Saved data entries
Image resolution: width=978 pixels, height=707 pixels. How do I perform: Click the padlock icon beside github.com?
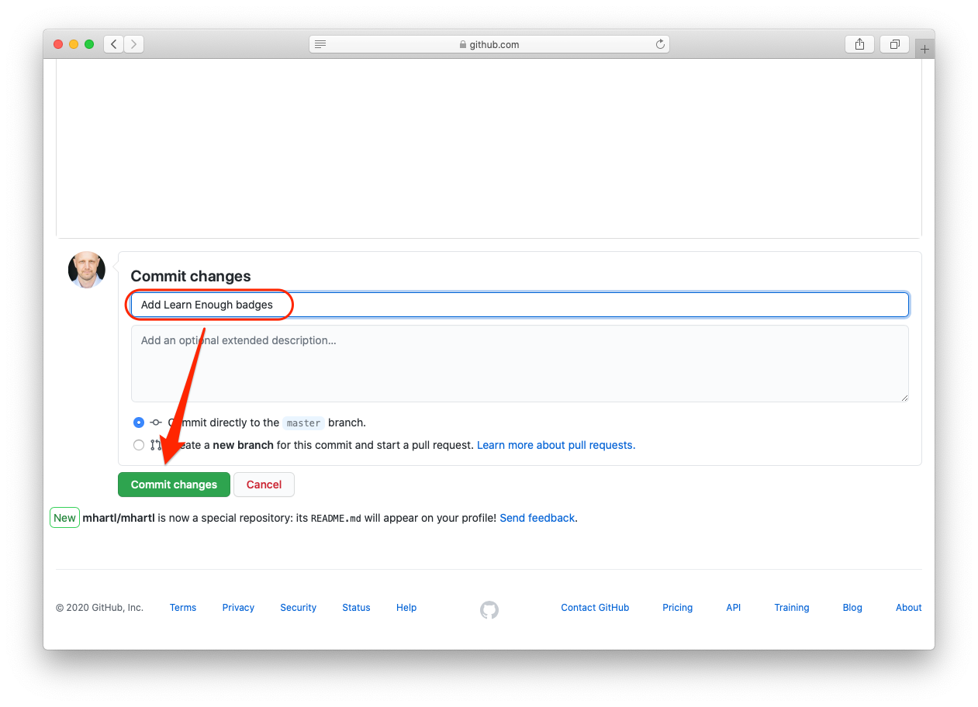[x=463, y=44]
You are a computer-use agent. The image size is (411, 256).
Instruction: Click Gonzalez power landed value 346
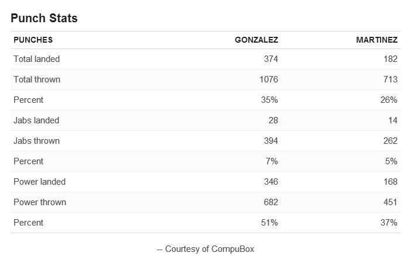(270, 182)
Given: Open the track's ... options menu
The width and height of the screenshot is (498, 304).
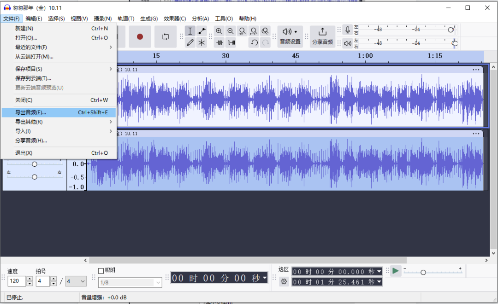Looking at the screenshot, I should point(477,69).
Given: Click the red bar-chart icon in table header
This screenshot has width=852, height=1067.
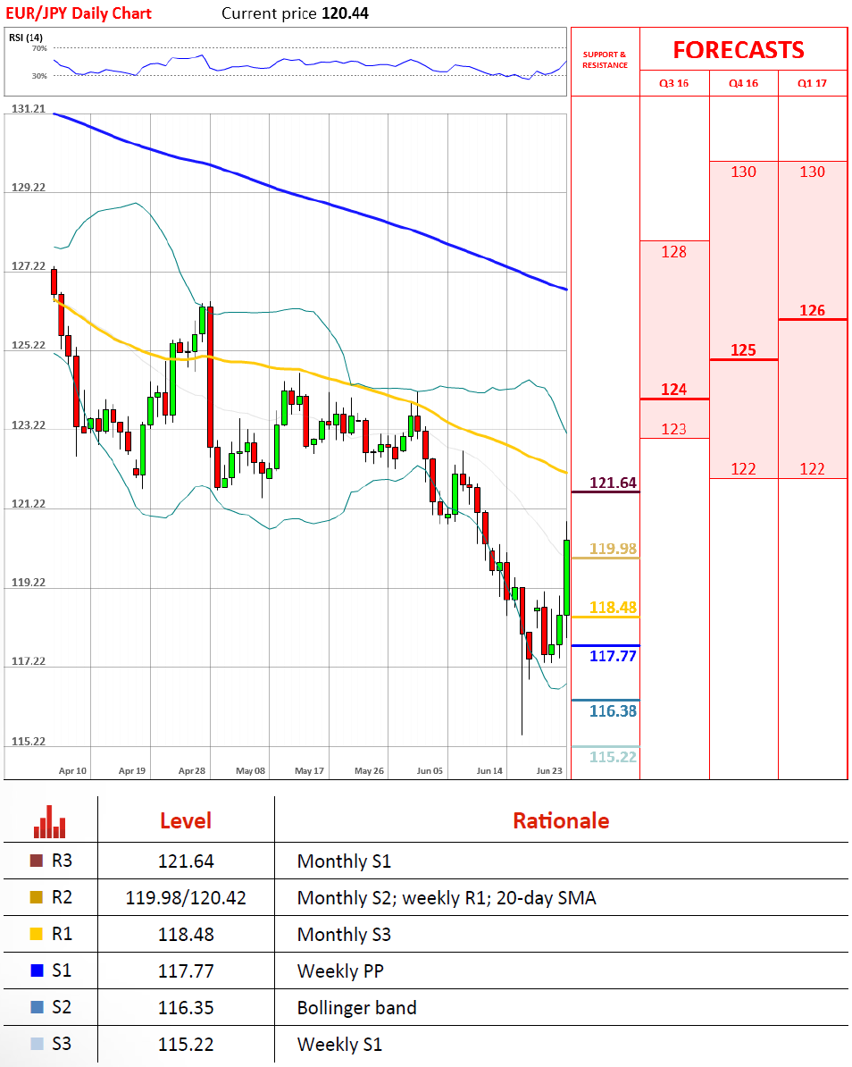Looking at the screenshot, I should 50,821.
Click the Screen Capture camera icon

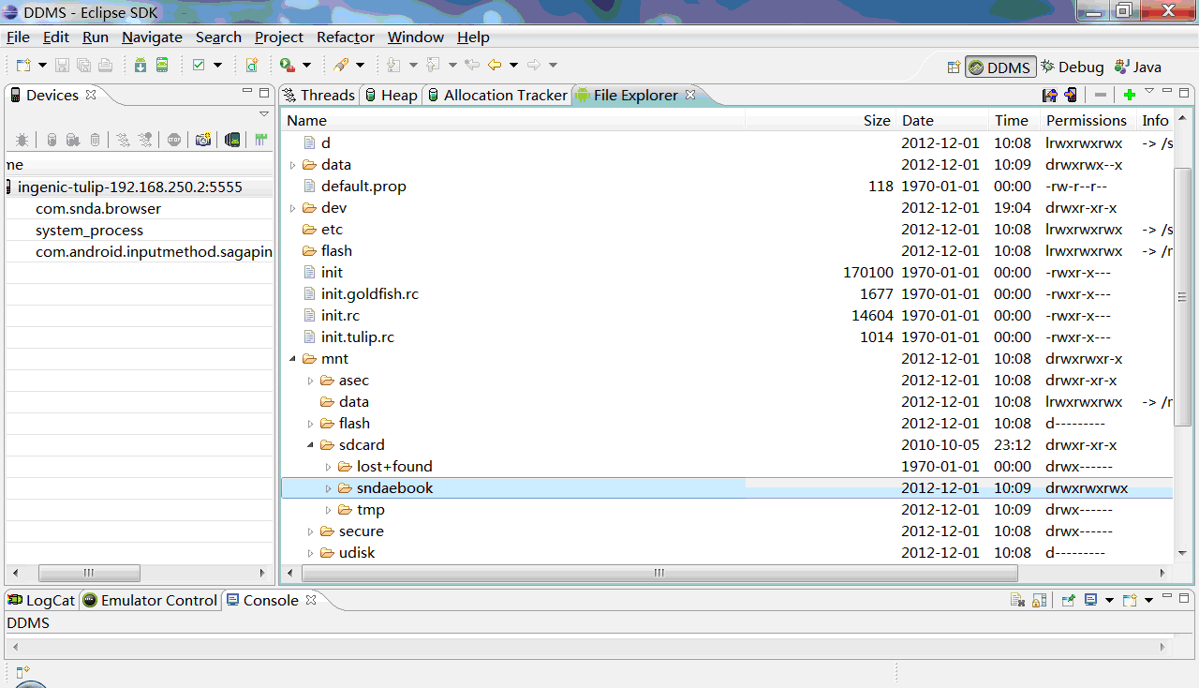202,140
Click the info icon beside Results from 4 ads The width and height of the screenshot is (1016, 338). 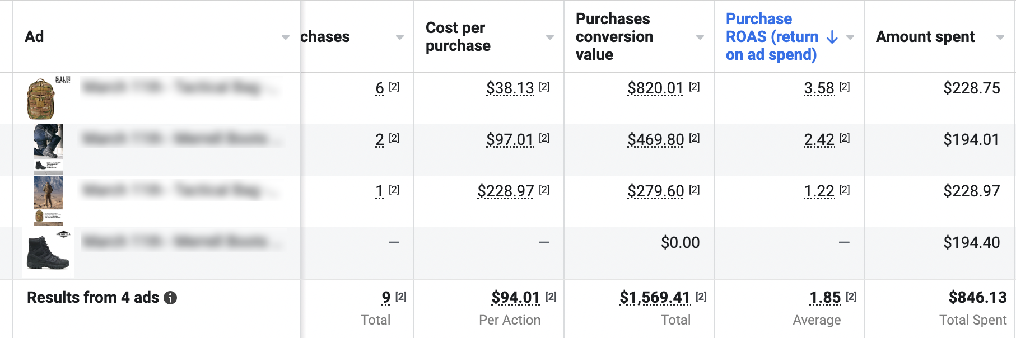[170, 298]
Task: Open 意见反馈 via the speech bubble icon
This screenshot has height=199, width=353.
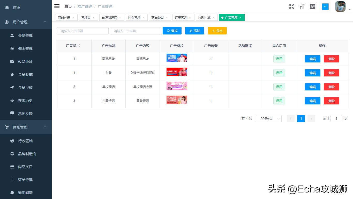Action: tap(12, 113)
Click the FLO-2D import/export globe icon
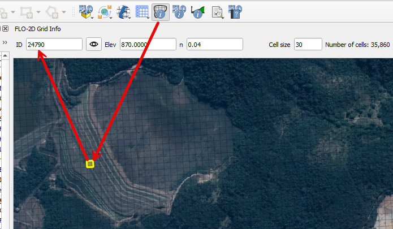This screenshot has width=393, height=229. point(105,11)
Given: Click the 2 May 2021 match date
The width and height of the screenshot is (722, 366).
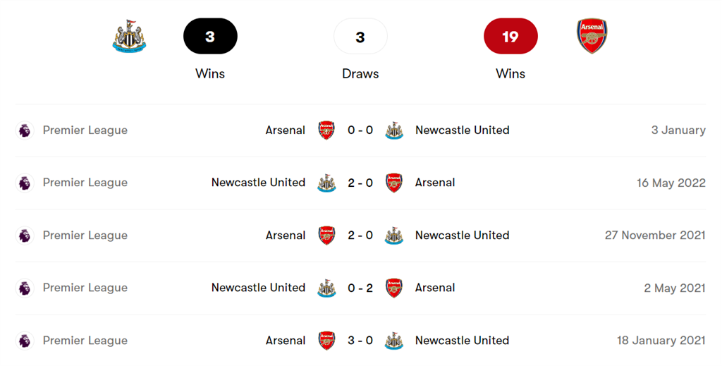Looking at the screenshot, I should coord(675,288).
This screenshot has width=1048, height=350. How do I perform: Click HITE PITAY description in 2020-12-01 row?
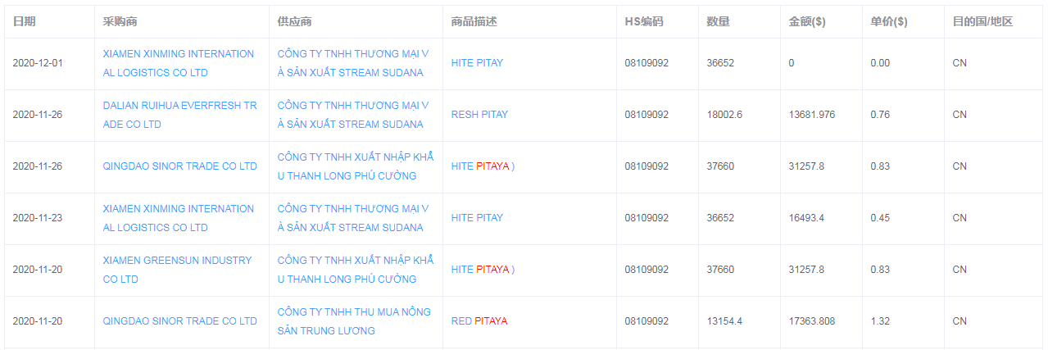tap(477, 63)

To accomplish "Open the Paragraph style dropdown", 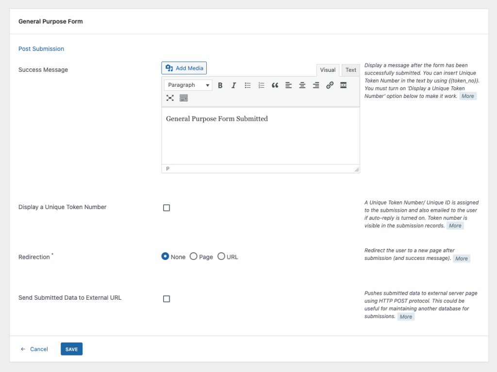I will 188,85.
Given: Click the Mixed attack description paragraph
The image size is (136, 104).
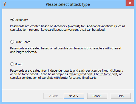Looking at the screenshot, I should (x=67, y=74).
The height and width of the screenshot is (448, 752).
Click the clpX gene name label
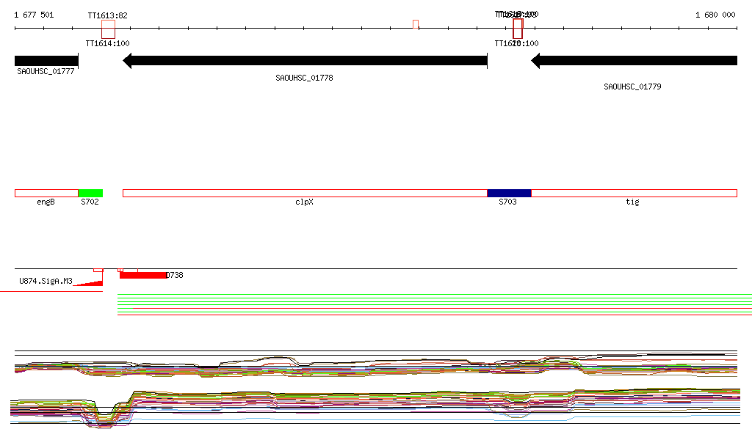pyautogui.click(x=304, y=202)
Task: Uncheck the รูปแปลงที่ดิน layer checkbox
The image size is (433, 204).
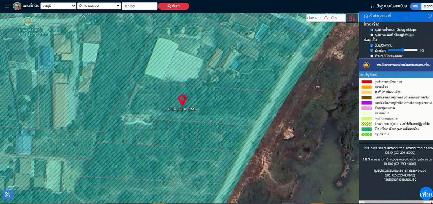Action: 372,45
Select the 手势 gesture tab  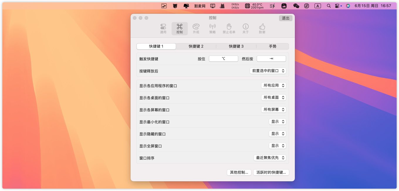pos(273,46)
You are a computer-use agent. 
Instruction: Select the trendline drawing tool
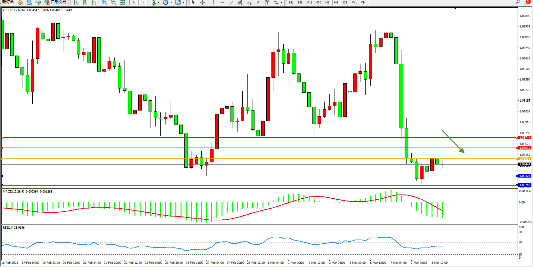pyautogui.click(x=231, y=2)
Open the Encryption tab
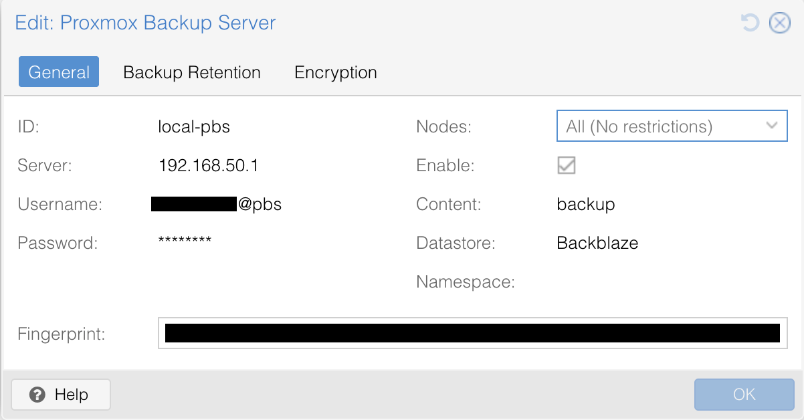Viewport: 804px width, 420px height. pyautogui.click(x=335, y=72)
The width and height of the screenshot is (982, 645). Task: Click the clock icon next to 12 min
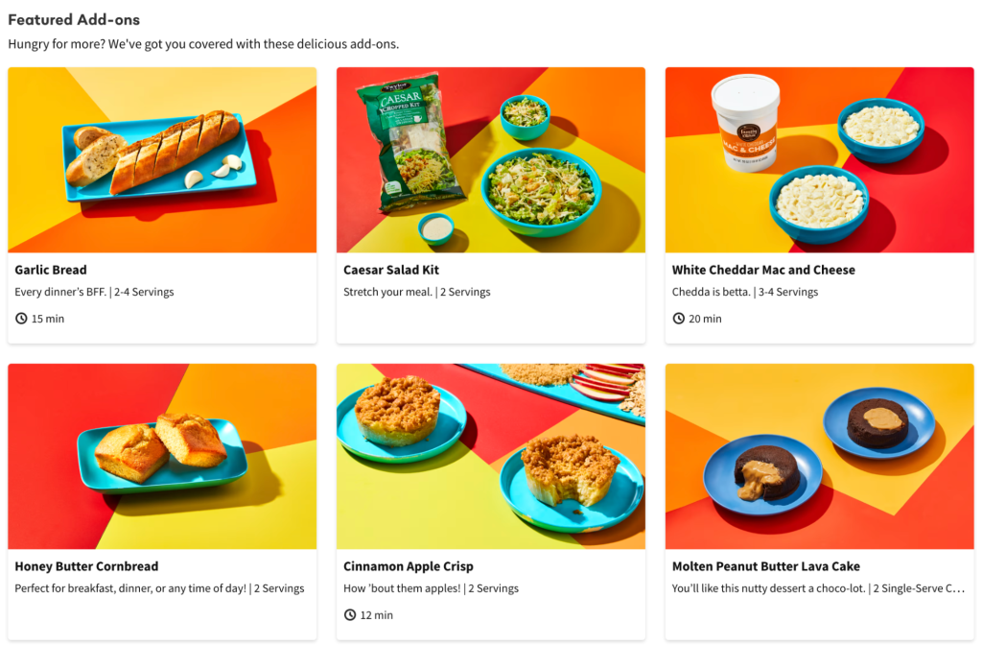click(350, 615)
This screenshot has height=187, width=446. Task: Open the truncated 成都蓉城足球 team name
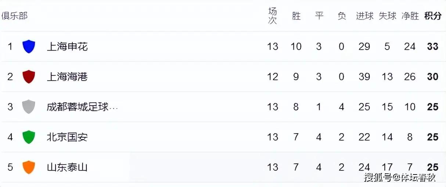click(82, 107)
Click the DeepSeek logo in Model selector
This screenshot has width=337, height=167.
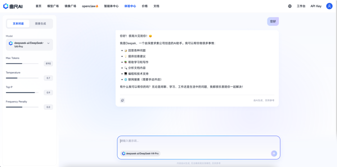11,43
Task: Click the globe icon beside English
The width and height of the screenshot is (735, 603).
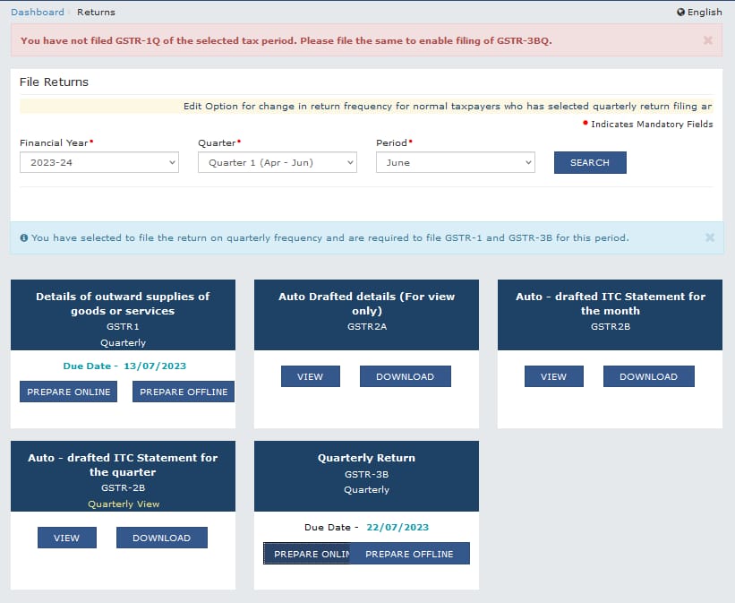Action: click(681, 13)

What the task asks: Would you please print only the lines running from the one with "Instruction: Select the" to the final line of the entries above, exactly as written and without pictures?

Task answer:
Instruction: Select the trendline drawing tool
pyautogui.click(x=231, y=2)
Open the Encryption tab
Viewport: 804px width, 420px height. pyautogui.click(x=335, y=72)
The width and height of the screenshot is (982, 645). Task: Click the clock icon next to 12 min
click(350, 615)
This screenshot has height=187, width=446. Task: Open the truncated 成都蓉城足球 team name
click(82, 107)
Click the DeepSeek logo in Model selector
This screenshot has width=337, height=167.
11,43
Task: Click the globe icon beside English
The width and height of the screenshot is (735, 603).
Action: click(681, 13)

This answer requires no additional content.